A web browser is something you probably use every day, perhaps not even knowing its definition: “a computer program used to navigate the World Wide Web.” Simply put, your browser controls how and what you see on the internet.
Google’s browser, Chrome, currently holds a dominant position of market share. There are versions of Chrome for both Windows and Mac computers, Apple iPhones and Android phones, as well as for tablets and other devices. Collectively, Google Chrome commands an estimated 70% of worldwide browser usage.
Because web browsers are the way by which 99% of the Internet’s content is accessed, Chrome provides Google a powerful means of spying on and manipulating how most of the public use the internet. So for many years, I have happily avoided Chrome for my own personal use, but recent events are making it clear that there is no way to avoid it completely. Google’s market dominance has had an unintended effect. The market dominance of Chrome has made some lazy web designers even lazier. Some of these people responsible for creating and maintaining websites now make their websites compatible with only the 70% of people using Chrome, rather than taking the time to ensure that they also work correctly with Apple’s Safari, Microsoft’s Edge, and other browsers less popular than Google’s Chrome.

**What to do:**
• 1. Return the part of the web browser passage that begins with the words "A web browser" and ends after the words "worldwide browser usage.", copied without changes.
• 2. Continue the passage about Chrome's browser dominance, picking up right after its last sentence.

**Dataset entries:**
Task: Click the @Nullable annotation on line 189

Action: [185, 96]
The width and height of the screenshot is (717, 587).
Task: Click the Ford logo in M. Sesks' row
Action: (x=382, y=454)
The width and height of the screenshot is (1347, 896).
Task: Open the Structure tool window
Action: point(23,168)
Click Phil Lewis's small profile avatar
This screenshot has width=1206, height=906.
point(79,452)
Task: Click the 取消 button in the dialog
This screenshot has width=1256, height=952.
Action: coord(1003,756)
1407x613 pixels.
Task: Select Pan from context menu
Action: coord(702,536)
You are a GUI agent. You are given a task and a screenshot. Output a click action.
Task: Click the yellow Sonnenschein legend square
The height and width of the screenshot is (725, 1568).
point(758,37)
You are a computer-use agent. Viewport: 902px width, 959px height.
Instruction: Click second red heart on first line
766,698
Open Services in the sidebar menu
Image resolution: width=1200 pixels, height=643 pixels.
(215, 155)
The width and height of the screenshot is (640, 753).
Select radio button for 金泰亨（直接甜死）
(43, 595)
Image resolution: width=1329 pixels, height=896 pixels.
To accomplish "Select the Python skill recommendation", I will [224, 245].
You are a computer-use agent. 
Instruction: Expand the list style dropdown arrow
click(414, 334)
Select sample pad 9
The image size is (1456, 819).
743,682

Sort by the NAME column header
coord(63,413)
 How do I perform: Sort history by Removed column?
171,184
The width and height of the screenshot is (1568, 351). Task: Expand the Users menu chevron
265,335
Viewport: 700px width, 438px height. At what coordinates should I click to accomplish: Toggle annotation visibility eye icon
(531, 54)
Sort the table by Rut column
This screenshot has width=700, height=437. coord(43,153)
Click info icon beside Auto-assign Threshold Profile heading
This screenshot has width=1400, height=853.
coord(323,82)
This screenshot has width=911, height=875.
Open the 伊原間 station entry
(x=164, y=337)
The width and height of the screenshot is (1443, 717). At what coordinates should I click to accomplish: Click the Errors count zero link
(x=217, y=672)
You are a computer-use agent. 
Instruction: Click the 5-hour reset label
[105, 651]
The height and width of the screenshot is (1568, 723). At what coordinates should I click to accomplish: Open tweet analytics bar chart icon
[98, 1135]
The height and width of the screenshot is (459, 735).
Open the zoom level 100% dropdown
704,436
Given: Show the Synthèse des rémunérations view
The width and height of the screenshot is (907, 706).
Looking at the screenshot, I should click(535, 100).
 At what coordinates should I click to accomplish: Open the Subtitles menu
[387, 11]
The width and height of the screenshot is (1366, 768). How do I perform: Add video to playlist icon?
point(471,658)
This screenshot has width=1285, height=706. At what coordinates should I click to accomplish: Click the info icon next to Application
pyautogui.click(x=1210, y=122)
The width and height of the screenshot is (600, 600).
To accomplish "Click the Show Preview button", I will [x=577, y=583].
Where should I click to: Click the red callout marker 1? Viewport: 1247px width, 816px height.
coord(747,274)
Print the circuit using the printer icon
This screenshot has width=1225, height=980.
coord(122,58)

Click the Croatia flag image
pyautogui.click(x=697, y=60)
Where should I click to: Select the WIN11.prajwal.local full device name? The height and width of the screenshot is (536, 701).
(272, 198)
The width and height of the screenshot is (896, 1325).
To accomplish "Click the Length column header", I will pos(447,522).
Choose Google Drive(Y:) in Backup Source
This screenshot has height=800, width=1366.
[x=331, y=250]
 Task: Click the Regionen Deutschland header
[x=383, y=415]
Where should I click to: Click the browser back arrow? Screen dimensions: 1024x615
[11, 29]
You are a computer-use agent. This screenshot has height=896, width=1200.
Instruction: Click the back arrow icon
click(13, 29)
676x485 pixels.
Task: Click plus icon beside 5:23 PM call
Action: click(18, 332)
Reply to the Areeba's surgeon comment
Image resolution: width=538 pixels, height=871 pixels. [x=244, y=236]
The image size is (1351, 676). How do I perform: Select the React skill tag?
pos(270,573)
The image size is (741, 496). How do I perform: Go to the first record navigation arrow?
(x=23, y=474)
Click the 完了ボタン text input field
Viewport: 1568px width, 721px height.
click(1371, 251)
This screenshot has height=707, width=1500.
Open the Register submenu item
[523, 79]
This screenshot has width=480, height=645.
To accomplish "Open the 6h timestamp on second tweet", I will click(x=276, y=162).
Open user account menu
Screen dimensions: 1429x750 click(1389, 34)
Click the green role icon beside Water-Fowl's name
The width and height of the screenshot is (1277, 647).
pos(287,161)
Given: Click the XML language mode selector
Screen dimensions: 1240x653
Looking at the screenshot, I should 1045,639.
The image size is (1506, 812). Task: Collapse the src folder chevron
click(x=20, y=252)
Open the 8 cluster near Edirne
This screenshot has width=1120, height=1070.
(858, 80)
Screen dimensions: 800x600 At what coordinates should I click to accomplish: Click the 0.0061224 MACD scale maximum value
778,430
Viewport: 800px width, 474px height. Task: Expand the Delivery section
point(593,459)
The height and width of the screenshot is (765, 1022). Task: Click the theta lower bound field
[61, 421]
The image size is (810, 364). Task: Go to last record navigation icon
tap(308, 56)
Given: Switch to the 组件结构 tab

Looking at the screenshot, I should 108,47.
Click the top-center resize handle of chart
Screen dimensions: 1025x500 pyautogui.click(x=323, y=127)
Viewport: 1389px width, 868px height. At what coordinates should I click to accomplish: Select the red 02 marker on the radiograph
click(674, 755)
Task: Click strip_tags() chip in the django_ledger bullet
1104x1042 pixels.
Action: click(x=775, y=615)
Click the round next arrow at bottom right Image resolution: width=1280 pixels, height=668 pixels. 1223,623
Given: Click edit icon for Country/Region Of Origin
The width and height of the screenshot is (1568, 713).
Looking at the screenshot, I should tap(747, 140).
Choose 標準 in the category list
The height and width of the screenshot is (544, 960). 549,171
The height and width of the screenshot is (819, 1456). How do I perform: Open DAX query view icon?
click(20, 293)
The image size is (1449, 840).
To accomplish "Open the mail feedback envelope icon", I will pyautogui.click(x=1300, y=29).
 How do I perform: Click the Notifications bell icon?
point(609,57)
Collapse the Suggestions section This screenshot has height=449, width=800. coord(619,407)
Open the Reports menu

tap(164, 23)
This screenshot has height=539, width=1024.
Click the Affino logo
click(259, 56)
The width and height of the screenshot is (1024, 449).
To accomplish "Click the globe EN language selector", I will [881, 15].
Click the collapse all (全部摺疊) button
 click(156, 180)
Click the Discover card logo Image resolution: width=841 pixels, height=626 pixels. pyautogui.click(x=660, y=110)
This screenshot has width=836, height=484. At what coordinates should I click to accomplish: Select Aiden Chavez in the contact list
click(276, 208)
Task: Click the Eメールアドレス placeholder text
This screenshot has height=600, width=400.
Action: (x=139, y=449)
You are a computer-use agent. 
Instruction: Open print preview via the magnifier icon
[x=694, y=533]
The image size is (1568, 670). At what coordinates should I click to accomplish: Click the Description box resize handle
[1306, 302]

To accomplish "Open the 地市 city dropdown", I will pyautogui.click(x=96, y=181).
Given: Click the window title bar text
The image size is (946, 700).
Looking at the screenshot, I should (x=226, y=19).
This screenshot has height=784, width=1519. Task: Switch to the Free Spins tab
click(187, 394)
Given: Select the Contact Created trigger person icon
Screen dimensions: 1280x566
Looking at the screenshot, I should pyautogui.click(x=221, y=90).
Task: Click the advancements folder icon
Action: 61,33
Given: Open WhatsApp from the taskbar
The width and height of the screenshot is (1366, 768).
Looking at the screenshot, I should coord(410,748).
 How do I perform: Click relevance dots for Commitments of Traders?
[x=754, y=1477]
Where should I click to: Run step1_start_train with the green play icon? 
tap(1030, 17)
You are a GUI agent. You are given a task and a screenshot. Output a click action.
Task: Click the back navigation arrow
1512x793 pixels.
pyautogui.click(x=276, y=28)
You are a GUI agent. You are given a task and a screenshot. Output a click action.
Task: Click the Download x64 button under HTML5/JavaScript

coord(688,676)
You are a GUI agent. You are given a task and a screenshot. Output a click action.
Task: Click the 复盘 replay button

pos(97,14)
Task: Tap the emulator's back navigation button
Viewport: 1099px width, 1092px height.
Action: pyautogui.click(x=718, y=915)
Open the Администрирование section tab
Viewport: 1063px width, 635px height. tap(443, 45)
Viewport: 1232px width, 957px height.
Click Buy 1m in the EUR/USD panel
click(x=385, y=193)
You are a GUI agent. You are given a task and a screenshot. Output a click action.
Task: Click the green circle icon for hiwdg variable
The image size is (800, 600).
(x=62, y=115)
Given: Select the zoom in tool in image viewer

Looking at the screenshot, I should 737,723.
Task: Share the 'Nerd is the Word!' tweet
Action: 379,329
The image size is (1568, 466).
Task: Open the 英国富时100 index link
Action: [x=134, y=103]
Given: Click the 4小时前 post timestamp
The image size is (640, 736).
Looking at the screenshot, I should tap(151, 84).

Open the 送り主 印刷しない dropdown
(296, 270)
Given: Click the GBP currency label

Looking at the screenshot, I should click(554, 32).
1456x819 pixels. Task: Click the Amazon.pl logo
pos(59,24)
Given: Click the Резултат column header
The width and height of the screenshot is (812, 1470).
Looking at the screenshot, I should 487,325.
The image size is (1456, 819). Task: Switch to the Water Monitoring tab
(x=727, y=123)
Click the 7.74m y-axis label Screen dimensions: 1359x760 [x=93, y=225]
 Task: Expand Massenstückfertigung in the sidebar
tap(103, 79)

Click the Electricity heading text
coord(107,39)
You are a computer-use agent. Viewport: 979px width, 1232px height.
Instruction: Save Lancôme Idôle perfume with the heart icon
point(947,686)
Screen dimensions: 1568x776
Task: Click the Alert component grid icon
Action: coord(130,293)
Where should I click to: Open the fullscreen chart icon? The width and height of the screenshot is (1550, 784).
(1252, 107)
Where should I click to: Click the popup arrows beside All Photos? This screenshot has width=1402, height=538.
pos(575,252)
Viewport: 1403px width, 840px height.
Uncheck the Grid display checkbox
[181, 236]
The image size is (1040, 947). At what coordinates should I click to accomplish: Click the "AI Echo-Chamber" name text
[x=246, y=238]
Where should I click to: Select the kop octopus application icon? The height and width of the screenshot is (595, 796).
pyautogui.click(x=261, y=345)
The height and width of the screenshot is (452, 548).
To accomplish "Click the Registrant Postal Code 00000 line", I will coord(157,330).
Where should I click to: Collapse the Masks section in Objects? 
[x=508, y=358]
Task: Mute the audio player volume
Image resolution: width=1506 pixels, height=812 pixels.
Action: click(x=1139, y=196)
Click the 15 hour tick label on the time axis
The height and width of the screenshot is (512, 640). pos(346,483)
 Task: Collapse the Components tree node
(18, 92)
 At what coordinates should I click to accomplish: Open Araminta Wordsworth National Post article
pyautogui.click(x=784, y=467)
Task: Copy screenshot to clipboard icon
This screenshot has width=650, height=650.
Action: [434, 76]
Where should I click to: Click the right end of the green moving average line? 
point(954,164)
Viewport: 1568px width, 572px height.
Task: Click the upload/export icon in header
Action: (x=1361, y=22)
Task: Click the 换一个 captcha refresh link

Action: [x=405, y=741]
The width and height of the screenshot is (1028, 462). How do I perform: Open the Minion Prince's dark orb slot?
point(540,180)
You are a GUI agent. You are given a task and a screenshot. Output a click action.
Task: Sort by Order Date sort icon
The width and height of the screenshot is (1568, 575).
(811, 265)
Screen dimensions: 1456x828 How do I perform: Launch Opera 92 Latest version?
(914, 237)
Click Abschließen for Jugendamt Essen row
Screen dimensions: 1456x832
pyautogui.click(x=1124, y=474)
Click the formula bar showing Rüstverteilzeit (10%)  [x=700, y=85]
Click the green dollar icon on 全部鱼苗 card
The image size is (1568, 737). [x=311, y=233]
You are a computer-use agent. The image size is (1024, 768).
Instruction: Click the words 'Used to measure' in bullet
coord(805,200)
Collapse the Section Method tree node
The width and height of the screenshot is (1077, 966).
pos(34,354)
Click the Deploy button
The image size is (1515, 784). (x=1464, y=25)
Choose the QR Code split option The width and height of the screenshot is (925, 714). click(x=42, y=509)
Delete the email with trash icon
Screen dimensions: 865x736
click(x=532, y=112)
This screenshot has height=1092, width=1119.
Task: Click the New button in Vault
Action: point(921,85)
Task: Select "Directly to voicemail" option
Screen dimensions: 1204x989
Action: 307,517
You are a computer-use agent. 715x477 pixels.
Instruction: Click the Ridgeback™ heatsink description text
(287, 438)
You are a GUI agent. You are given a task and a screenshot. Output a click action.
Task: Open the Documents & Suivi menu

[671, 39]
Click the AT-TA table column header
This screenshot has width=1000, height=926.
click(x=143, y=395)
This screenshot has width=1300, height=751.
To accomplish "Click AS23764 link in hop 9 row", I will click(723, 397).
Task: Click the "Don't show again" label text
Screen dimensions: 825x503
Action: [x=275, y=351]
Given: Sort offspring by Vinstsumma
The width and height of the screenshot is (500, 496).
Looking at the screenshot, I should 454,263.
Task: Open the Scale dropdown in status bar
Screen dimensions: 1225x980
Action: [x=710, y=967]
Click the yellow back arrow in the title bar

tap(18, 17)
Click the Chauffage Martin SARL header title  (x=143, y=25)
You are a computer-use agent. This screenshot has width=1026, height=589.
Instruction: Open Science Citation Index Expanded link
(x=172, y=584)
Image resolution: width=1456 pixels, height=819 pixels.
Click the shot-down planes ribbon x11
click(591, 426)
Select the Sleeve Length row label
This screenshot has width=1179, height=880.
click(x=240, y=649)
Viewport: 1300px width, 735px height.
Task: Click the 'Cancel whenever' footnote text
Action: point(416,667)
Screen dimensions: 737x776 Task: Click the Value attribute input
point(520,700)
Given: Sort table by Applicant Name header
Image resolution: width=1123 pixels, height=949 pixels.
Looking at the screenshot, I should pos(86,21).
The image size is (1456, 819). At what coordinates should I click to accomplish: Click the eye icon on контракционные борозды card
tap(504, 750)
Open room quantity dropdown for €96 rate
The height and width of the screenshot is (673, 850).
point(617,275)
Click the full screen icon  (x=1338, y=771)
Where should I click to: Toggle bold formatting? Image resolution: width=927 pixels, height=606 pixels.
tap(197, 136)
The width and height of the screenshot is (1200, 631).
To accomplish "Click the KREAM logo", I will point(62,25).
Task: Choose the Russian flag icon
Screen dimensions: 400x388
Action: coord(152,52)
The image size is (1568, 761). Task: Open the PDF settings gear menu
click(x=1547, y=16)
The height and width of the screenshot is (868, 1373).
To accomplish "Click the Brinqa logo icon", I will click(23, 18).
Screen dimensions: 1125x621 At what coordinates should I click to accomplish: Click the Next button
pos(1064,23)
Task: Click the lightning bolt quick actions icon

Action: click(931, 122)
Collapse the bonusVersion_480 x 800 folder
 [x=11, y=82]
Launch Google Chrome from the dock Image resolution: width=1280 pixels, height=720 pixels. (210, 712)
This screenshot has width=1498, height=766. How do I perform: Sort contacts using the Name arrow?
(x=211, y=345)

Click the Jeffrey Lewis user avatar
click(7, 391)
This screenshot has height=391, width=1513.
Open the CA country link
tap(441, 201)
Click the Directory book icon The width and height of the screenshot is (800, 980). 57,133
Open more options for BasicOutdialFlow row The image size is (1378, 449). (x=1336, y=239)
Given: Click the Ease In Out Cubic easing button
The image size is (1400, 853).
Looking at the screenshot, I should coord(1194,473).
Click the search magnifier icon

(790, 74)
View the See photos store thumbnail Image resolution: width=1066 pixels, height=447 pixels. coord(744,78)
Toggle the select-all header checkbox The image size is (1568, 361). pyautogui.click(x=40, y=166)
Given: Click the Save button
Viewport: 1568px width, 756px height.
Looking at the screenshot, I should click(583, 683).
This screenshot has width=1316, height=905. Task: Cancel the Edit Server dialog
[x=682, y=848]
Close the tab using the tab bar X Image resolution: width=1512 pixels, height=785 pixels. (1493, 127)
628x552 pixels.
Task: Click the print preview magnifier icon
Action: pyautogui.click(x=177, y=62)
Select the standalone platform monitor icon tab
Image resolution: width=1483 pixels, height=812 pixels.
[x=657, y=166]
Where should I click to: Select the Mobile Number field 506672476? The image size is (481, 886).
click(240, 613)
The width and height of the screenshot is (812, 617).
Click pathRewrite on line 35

**Per-task answers:**
• 1.
A web browser is something you probably use every day, perhaps not even knowing its definition: “a computer program used to navigate the World Wide Web.” Simply put, your browser controls how and what you see on the internet.
Google’s browser, Chrome, currently holds a dominant position of market share. There are versions of Chrome for both Windows and Mac computers, Apple iPhones and Android phones, as well as for tablets and other devices. Collectively, Google Chrome commands an estimated 70% of worldwide browser usage.

• 2.
The emergence of this monoculture in web browsers has created an Internet where you may encounter a website created by a lazy designer, and that website simply does not load or function correctly until you try using Chrome. This is why I now have Google’s Chrome installed on my computer though I very rarely use it and have gone to some lengths to block its surveillance functions. If you have difficulty loading a web page using your favorite browser, see if Chrome works.
Charles Miller is a freelance computer consultant, a frequent visitor to San Miguel since 1981, and now practically a full-time resident. He may be contacted at 044 415 101 8528 or email FAQ8@SMAguru.com.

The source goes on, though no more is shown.